A partnership may dissolve for various reasons, such as the incorporation of the partnership, the admission of a new partner, or the withdrawal of an existing partner . These events alter the partnership structure by either changing the composition of partners or transforming the partnership into a different business entity, thus necessitating the reevaluation of duties, responsibilities, and capital shares among remaining or new partners.
A new partner can be admitted into a partnership with a zero initial capital balance by investing assets or money, yet still receive a share of future profits and losses as specified in their agreement. For instance, a new partner might be given a 30% interest, meaning they would receive 30% of future profits and losses, irrespective of their initial capital balance . This situation highlights the flexibility in partnerships to define profit-sharing rules, which may not always align with initial capital contributions.
Delectus personae reflects the principle that no person can become a member of a partnership without the consent of all existing partners. This principle ensures that partners maintain control over who joins the partnership, preserving the personal and fiduciary nature of the partnership relationship . Without unanimous consent, a new partner cannot be admitted, highlighting the importance of mutual trust and agreement in partnerships.

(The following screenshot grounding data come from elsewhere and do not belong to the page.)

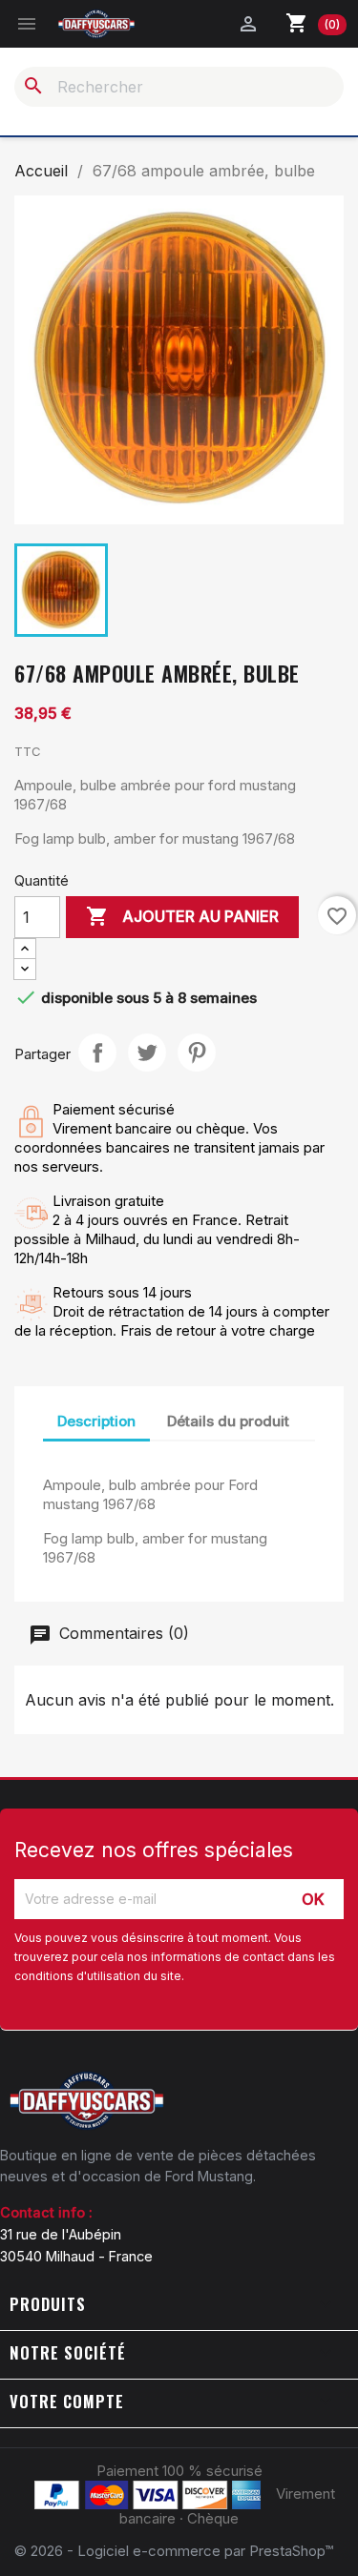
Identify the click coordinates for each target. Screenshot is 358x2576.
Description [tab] (96, 1421)
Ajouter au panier (182, 916)
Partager (97, 1052)
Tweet (147, 1052)
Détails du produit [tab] (228, 1421)
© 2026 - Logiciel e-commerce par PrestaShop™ (173, 2551)
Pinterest (197, 1052)
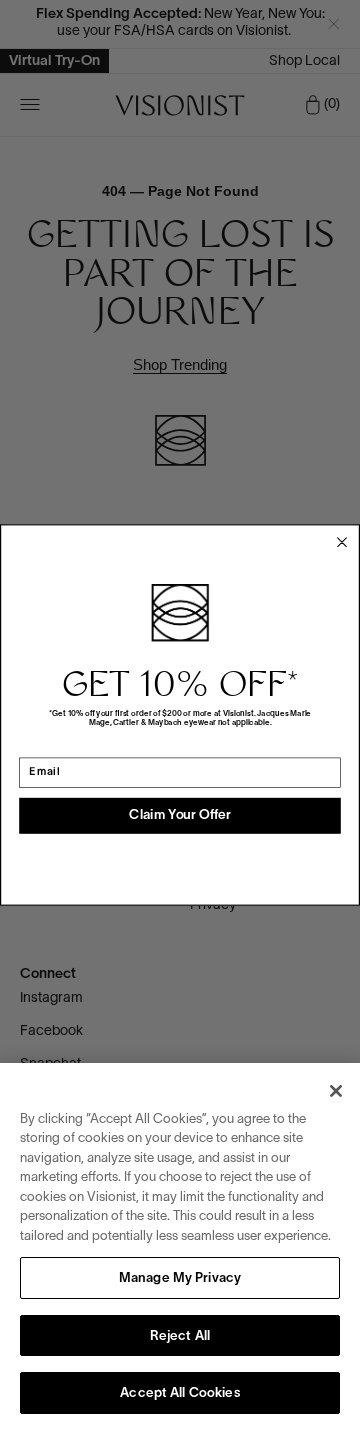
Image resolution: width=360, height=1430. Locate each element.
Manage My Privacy (180, 1279)
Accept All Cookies (179, 1394)
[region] (180, 1246)
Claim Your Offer (179, 816)
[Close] (336, 1091)
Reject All (180, 1337)
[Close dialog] (342, 542)
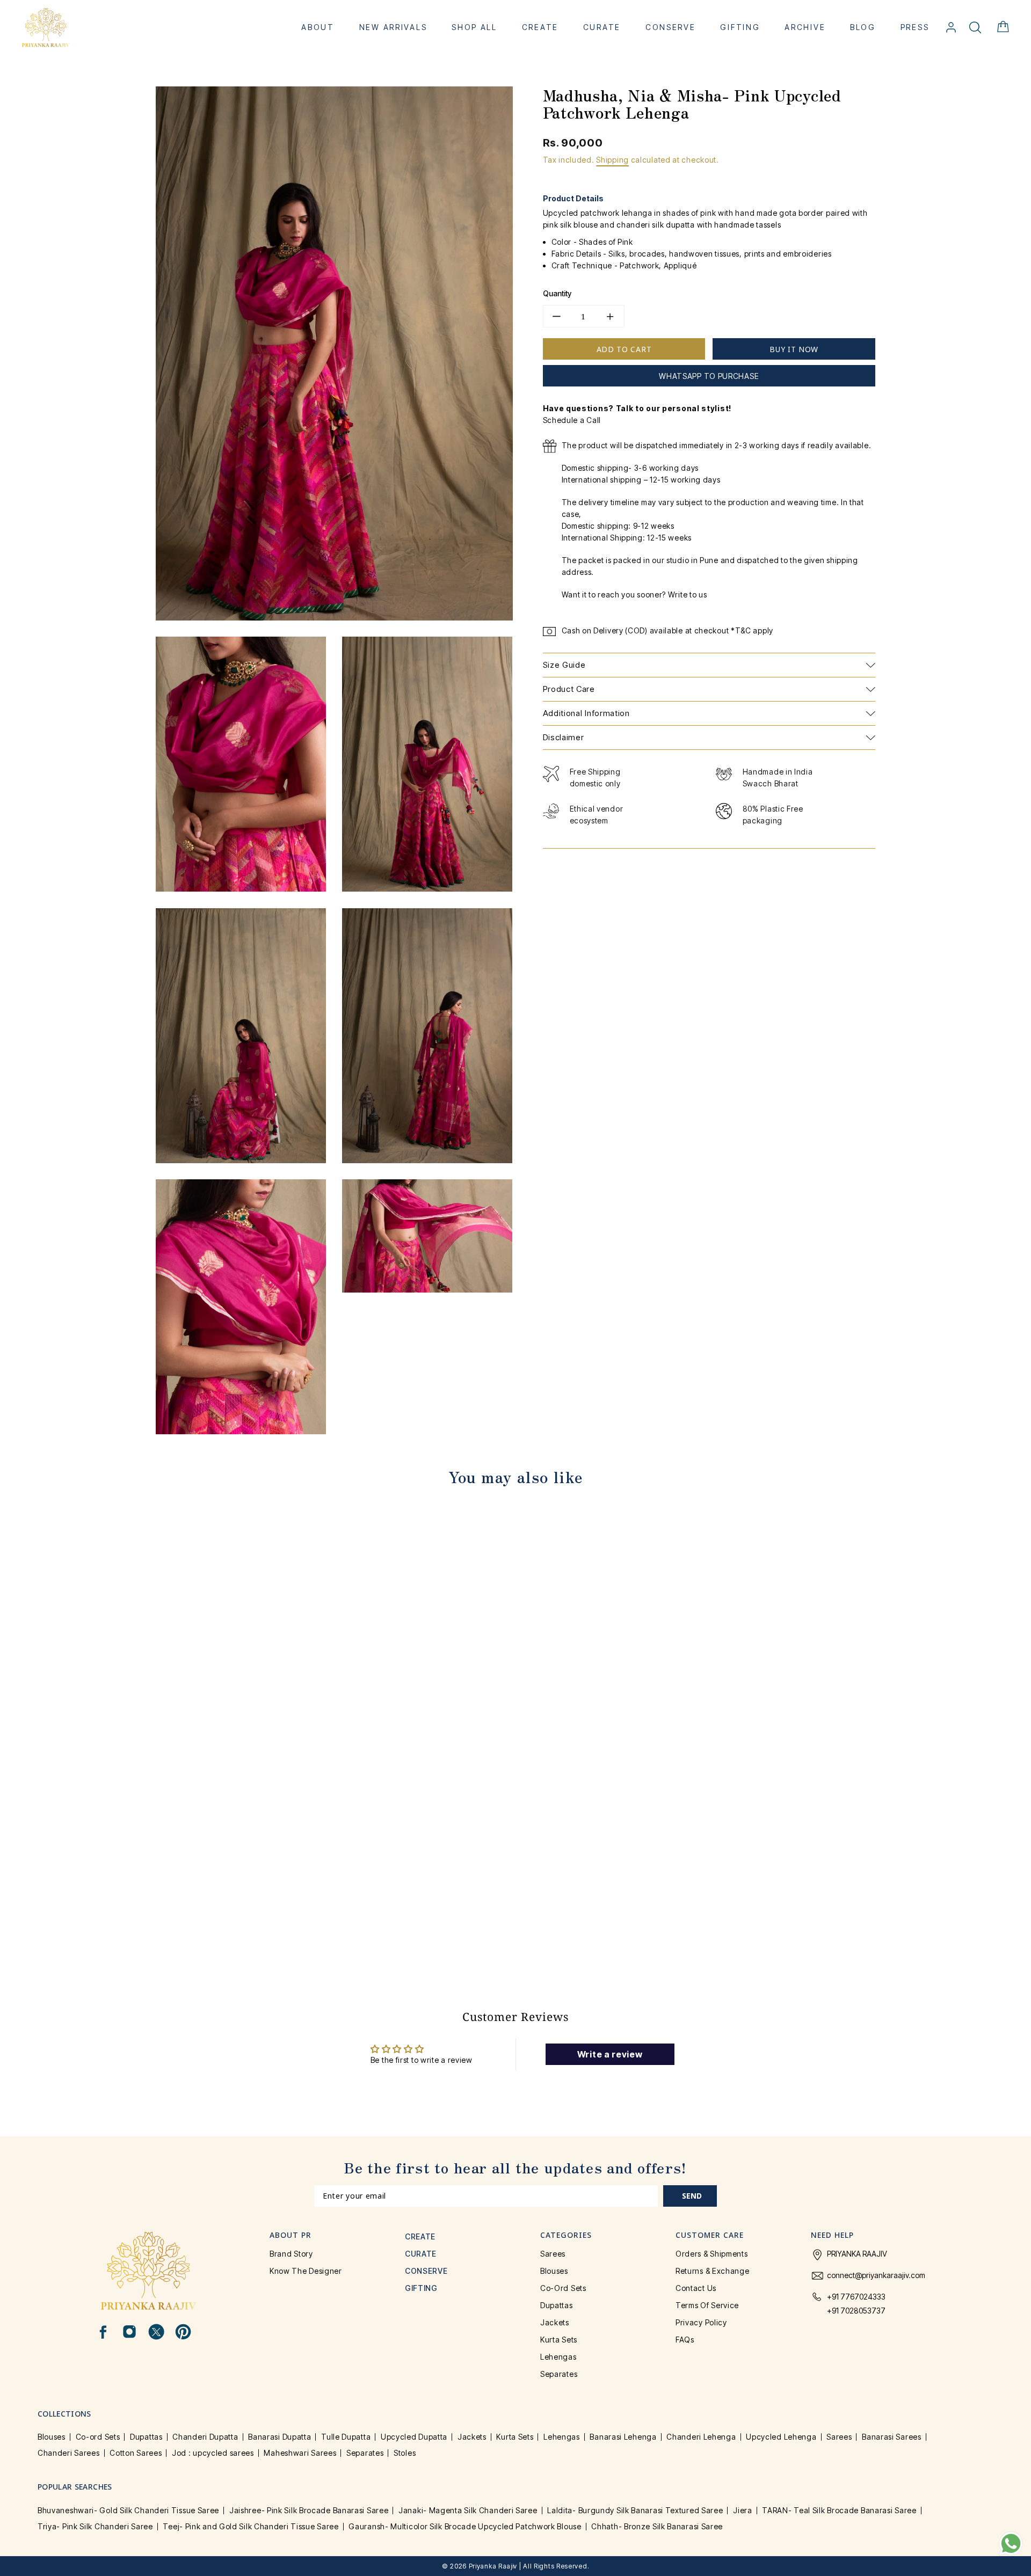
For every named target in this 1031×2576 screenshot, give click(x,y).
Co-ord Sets (563, 2288)
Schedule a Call (572, 420)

When a retiring partner, such as Cabulay or Rivera, receives more than their capital account balance under the bonus method, the excess amount reduces the capital account balances of the remaining partners. Specifically, the excess received by Cabulay reduces the capital account balances of De Chavez and Kwong . Similarly, the excess amount in Rivera's settlement reduces the capital balances of Nolasco and Andres .
Dissolution of a partnership is not the same as liquidation. Dissolution indicates a change in the relationship among partners that leads to the winding up of partnership affairs; it does not terminate the partnership immediately. Liquidation, however, involves winding up partnership affairs, resulting in the termination of the business . This distinction implies that a partnership can go through dissolution but continue to exist until the liquidation process is completed.

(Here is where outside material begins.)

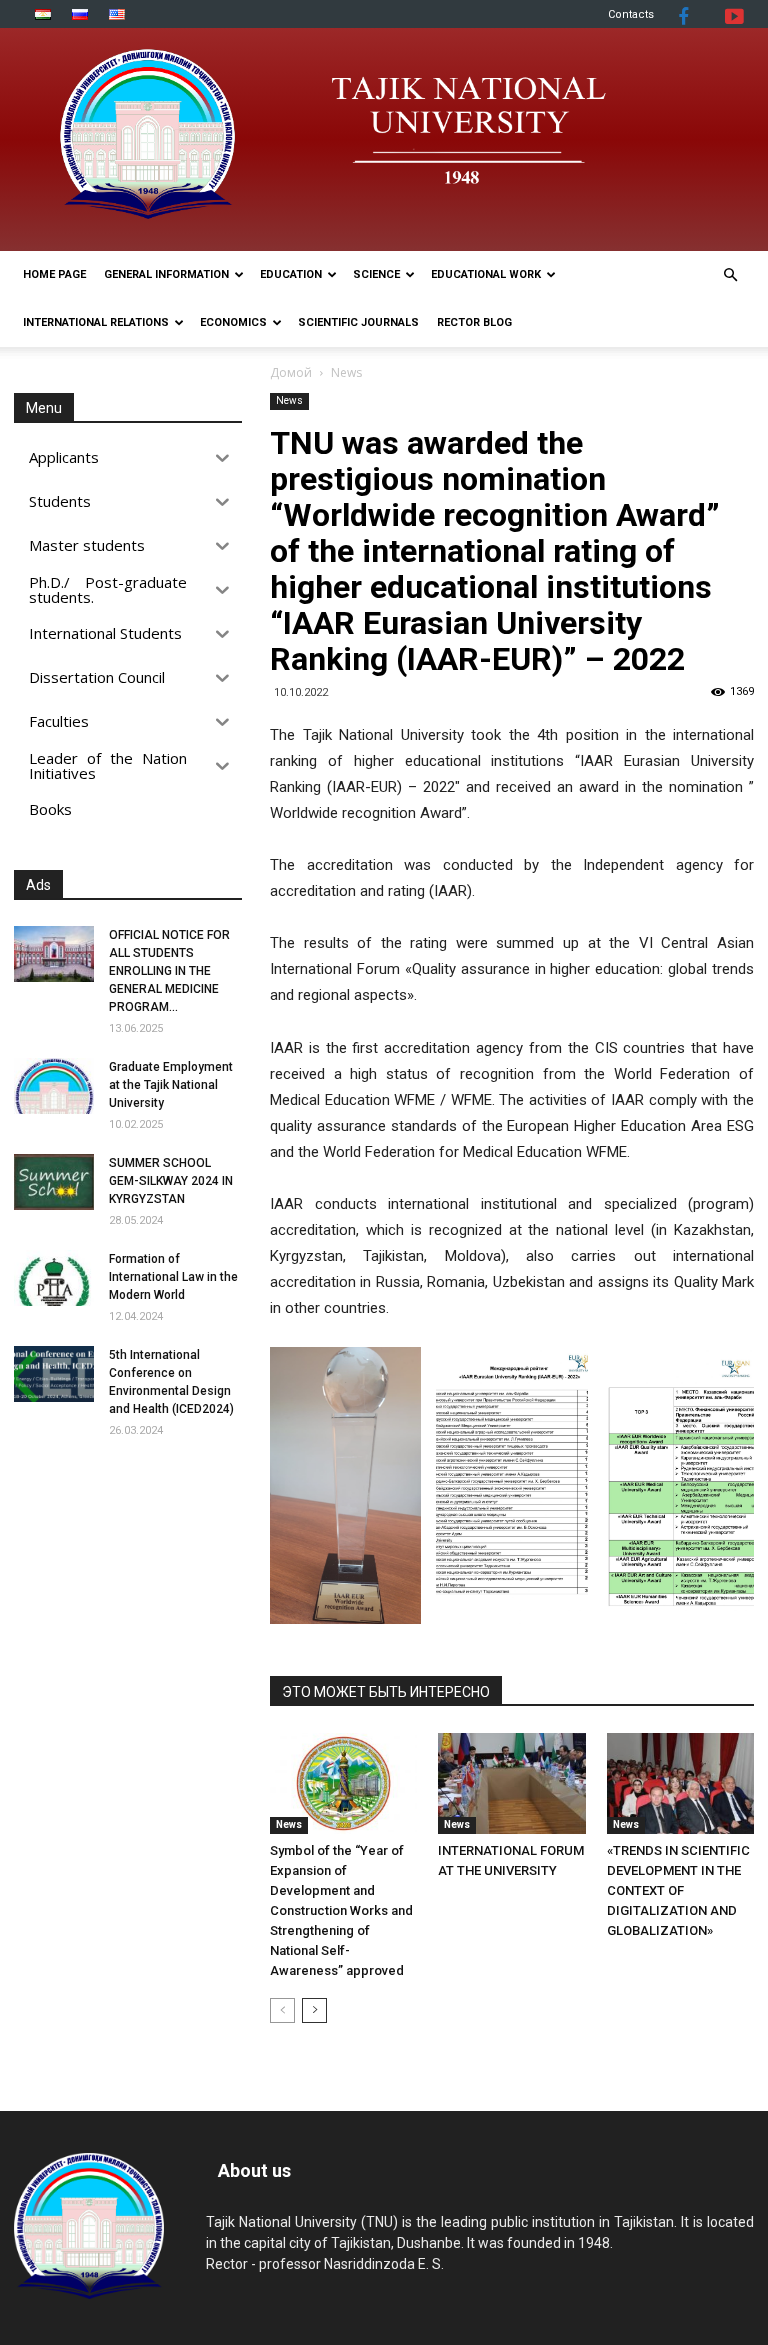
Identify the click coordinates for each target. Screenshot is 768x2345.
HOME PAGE (54, 274)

Liquidation is often mistakenly equated with dissolution when people overlook that dissolution indicates a structural change rather than an end to business activities. Differentiating them is crucial as dissolution marks the initiation of winding up affairs, while liquidation is the actual asset disposal and payment of debts leading to termination. For example, all partnerships undergo dissolution when reconfiguring partners or structure, yet continue business until liquidation concludes . This distinction is fundamental for understanding ongoing obligations and financial settlements inherent in each stage.
The capital ratio reflects the distribution of initial or contributed capital among partners, whereas the profit and loss ratio indicates how profits and losses are allocated. In certain partnership transactions, such as admitting a new partner or honoring a retiring partner's excess receipt, these ratios determine the impact on capital accounts. For instance, Ravelo and Cabance use their respective initial profit and loss ratio, rather than capital ratio, to allocate the bonus from a new partner's contribution . This distinction ensures alignment with agreed economic benefits rather than initial equity stakes.
Investing assets into a partnership with a zero capital balance occurs under specific conditions where the incoming partner's value, such as their expertise or market potential, is deemed worthwhile despite the absence of an immediate equity allocation. This typically requires mutual consent from current partners, acknowledging the strategic or skill-based contribution over financial investment. For instance, a new partner could secure a 30% share of future profits and losses through this investment arrangement without altering their capital account proportionally .
Asset revaluation affects existing partners' capital balances by adjusting their value before admitting a new partner. For example, when X and Y admitted Z, they revalued their assets with a 100,000 increase, which then impacted how their capital balances were adjusted upon Z's investment . This adjustment ensures that the capital accounts accurately reflect current asset values, enhancing fairness in equity allocation among all partners.